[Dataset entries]
-------------------------
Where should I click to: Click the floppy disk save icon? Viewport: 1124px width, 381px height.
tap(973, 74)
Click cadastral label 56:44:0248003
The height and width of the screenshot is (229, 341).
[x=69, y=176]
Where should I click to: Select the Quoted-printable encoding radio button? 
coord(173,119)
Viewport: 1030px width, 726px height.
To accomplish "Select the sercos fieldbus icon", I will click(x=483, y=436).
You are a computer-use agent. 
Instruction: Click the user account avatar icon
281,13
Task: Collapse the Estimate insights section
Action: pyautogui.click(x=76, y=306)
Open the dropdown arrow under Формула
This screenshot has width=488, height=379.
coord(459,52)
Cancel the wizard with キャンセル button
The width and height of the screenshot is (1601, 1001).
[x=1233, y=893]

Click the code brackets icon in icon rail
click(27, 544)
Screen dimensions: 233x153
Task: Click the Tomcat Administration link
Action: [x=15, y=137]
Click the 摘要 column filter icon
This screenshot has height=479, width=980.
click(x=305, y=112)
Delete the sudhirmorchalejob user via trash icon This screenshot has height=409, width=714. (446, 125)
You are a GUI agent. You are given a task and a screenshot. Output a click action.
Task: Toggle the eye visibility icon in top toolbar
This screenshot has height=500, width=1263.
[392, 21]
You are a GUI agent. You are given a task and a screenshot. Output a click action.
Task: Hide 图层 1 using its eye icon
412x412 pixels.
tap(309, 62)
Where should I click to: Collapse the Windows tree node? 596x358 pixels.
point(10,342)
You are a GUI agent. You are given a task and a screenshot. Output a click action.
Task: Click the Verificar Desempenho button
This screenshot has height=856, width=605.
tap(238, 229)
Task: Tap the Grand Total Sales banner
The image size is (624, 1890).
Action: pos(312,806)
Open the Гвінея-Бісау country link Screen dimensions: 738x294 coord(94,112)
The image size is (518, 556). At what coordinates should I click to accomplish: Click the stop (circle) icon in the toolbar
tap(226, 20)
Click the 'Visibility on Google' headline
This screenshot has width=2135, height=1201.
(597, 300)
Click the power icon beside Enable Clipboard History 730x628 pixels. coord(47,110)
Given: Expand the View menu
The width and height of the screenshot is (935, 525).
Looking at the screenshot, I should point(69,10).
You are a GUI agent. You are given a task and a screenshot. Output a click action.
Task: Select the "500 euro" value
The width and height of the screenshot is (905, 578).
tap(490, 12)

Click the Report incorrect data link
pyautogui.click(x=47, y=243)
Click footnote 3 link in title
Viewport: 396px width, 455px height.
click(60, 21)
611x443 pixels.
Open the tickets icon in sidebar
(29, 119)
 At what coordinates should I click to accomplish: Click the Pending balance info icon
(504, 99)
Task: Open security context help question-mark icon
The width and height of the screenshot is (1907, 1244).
-------------------------
» REQUEST: Copy out the lines of the material from the one containing "Open the dropdown arrow under Формула" through the one containing "Action: [x=15, y=137]", both included. Reproduce each line precisely as it appears.

» FINISHED EXERCISE:
Open the dropdown arrow under Формула
This screenshot has width=488, height=379.
coord(459,52)
Cancel the wizard with キャンセル button
The width and height of the screenshot is (1601, 1001).
[x=1233, y=893]

Click the code brackets icon in icon rail
click(27, 544)
Screen dimensions: 233x153
Task: Click the Tomcat Administration link
Action: [x=15, y=137]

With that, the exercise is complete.